MULTI-MODAL SOUND EFFECTS RECOMMENDATION

Organization Name

Adobe Inc.

Inventor(s)

Julia Lepley Wilkins of Brooklyn NY (US)

Oriol Nieto-caballero of Oakland CA (US)

Justin Salamon of San Francisco CA (US)

MULTI-MODAL SOUND EFFECTS RECOMMENDATION - A simplified explanation of the abstract

This abstract first appeared for US patent application 20240220530 titled 'MULTI-MODAL SOUND EFFECTS RECOMMENDATION

Simplified Explanation: The patent application describes a system that recommends sound effects based on a multi-modal embedding space that incorporates visuals, text, and audio. An encoder generates a query embedding in this space, identifying relevant sound effect embeddings to provide recommendations.

  • Sound effects system using multi-modal embedding space
  • Encoder generates query embedding incorporating visuals, text, and audio
  • Recommends sound effects based on identified sound effect embeddings
  • Provides recommendations for sound effects corresponding to the query embedding

Potential Applications: This technology could be applied in various industries such as film production, video game development, virtual reality experiences, and audiovisual content creation.

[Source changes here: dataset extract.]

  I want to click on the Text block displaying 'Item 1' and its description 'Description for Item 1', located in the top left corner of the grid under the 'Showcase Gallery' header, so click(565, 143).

Problems Solved: This technology streamlines the process of selecting appropriate sound effects for visual and textual content, enhancing the overall audiovisual experience for users.

Benefits: - Improved user experience with tailored sound effects - Time-saving in selecting sound effects for multimedia projects - Enhanced creativity and storytelling through audiovisual content

Commercial Applications: The technology could be utilized by multimedia production companies, video game developers, virtual reality experience creators, and content creators on platforms like YouTube and TikTok.

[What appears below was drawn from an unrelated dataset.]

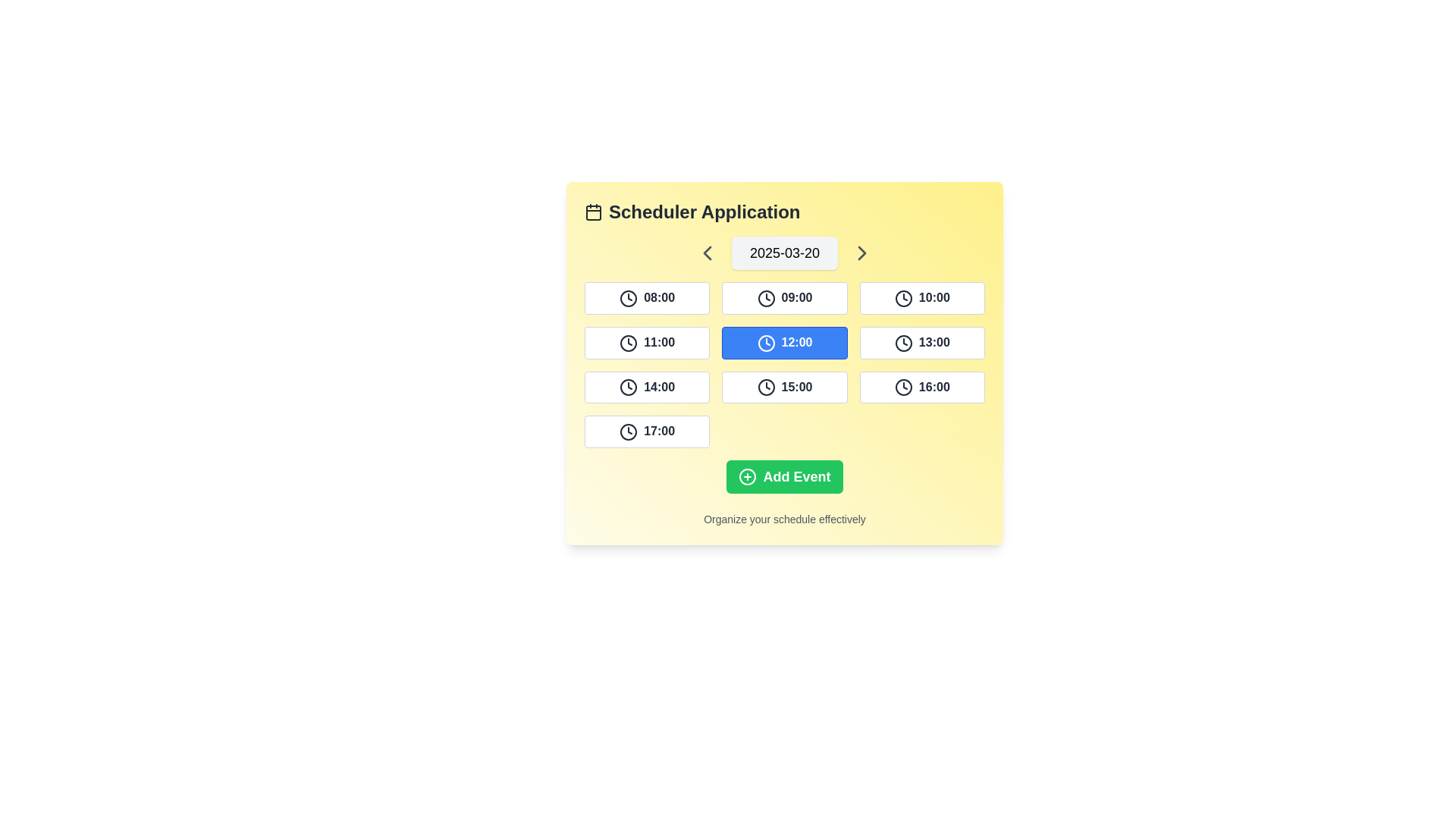  Describe the element at coordinates (647, 298) in the screenshot. I see `the button labeled '08:00' in the Scheduler Application` at that location.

Questions about Sound Effects System: 1. How does the system determine the relevance of sound effect embeddings to the input query? 2. What are the potential limitations of using a multi-modal embedding space for recommending sound effects?


Original Abstract Submitted

a sound effects system recommends sound effects using a multi-modal embedding space for projecting visuals, text, and audio. given an input query comprising a visual (i.e., an image/video) and/or text, an encoder generates a query embedding in the multi-modal embedding space in which sound effects have been projected into sound effect embeddings. a relevant sound effect embedding in the multi-modal space is identified using the query embedding, and a recommendation is provided for a sound effect corresponding to the sound effect embedding.